Yet another scandal has rocked the Fair Russia party as the media published photos showing one of its members appearing at a wedding dressed like Admiral Wilhelm Canaris – the head of the Nazi Abwehr spy network.
The Russian tabloid LifeNews claims that the chief of Fair Russia’s pre-election campaign headquarters – MP Oleg Mikheev – showed up at a masquerade wedding ball for one his fellow party members disguised as the Nazi admiral.
The news portal published photographs in which the State Duma deputy was allegedly wearing a white uniform bearing the swastika. According to the tabloid, Mikheev also said that he did not consider Canaris a Nazi since the Admiral was against Adolf Hitler, helped the Jews during WW2 and was executed in a Nazi concentration camp in 1945.
Mikheev, however, called the publication a provocation and accused the ruling United Russia party for being behind the scandal. The deputy insists that LifeNews used PhotoShop to add the Nazi symbol to the service cap of a Russian marine officer he had actually worn at the themed wedding ball. He also denied having said anything about the Ahwerh chief.
“I was raised as a patriot. I was born in Volgograd, where my grandfather was killed during the battle of Stalingrad. I have never admired any Nazi generals,” the politician told Interfax agency.
The lawmaker is going to sue the journalists who – by implicating him in high treason – discredited not just him personally, but also the deputy of the Russian lower house.

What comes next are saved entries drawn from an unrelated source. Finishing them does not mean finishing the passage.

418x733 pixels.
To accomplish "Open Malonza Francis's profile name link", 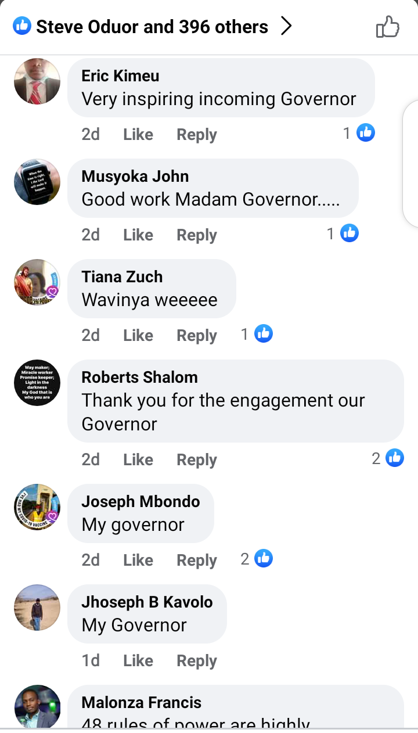I will point(142,702).
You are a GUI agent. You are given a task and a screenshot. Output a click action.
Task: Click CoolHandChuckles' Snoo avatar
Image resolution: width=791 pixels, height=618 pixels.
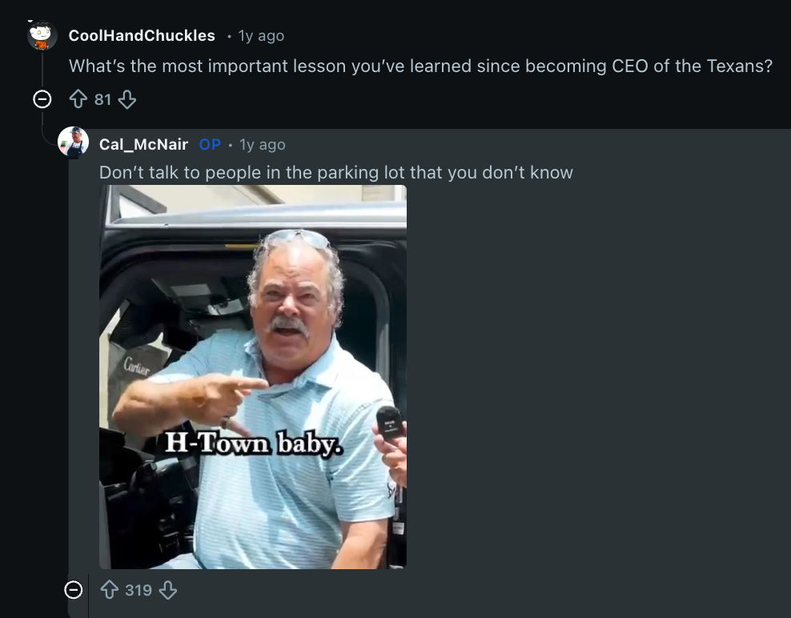(41, 35)
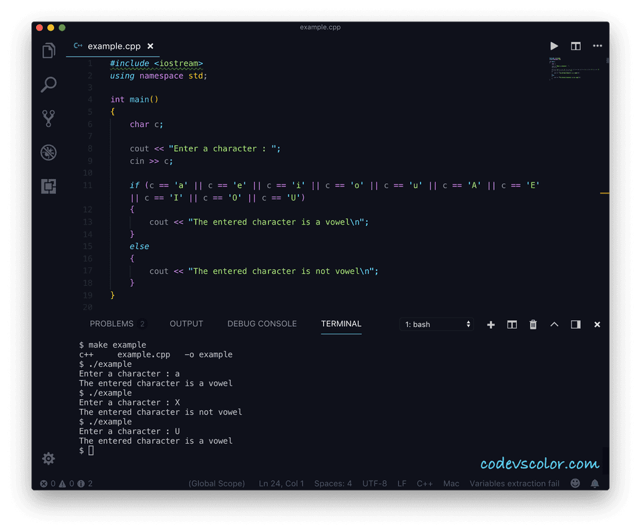Open the Debug view icon

(x=49, y=152)
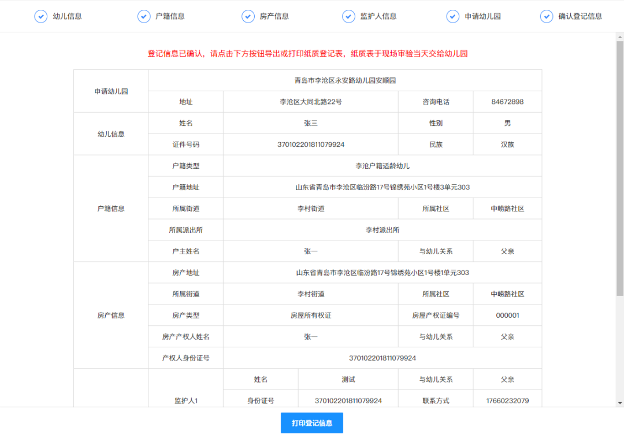This screenshot has width=624, height=438.
Task: Select the 监护人信息 step label
Action: pos(378,16)
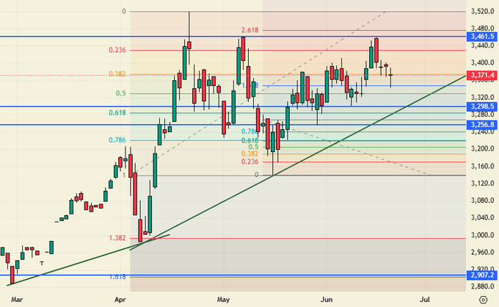Image resolution: width=499 pixels, height=307 pixels.
Task: Click the 0 Fibonacci label at chart top
Action: [124, 12]
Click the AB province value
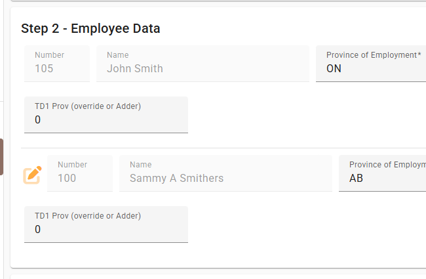The image size is (426, 279). pos(357,179)
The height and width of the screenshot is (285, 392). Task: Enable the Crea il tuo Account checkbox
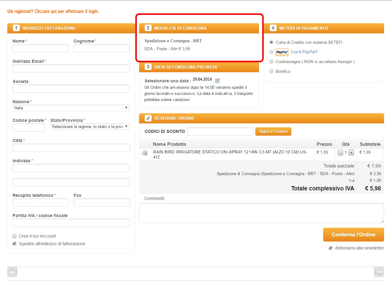point(14,236)
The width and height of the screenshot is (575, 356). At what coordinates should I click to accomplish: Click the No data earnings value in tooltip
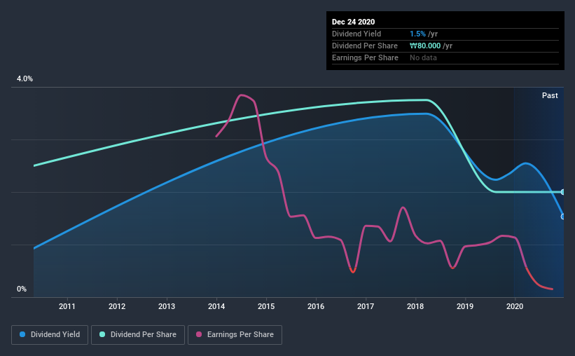click(x=423, y=57)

Fair Russia’s informal leader, former Federation Council Speaker Sergey Mironov, stuck up for Mikheev, calling the entire story nonsense, “the poverty of political intellect,” and went on to point a finger of blame at United Russia.
Meanwhile, Lifenews is not going to give up either. The portal’s chief editor Raul Smyr told Interfax that the outlet is ready to present both the controversial photograph and the recording where Mikheev describes which uniform he was wearing.
“We are ready to appeal to the State Duma to ask for a parliamentary investigation of Mikheev’s actions, which disgrace the dignity of the country (Russia) and its people,” he is quoted as saying.
The tabloid also posted comments on its website stating that it was the Fair Russia that used the graphics software to remove the Nazi symbol from Mikheev’s uniform and then posted a video “response”. In its sarcastic article, LifeNews says that Mikheev is not really lucky with his aides since it took them 14 hours to create their “masterpiece”, while a true professional would need no more than five to six hours.
Now that the situation is getting really tangled, Chair of the State Duma’s Veterans’ Committee, United Russia member Nikolay Kovalev, announced his intention to send a request to prosecutors so that they would make things clear.
“If it is true, it is beyond common sense. A normal person cannot put on a Nazi uniform,” he told RIA Novosti.
After Fair Russia’s leader Mironov was forced to step down from the post of Federation Council Speaker and as elections are nearing, the party has been going through hard times, with one scandal seemingly following the other.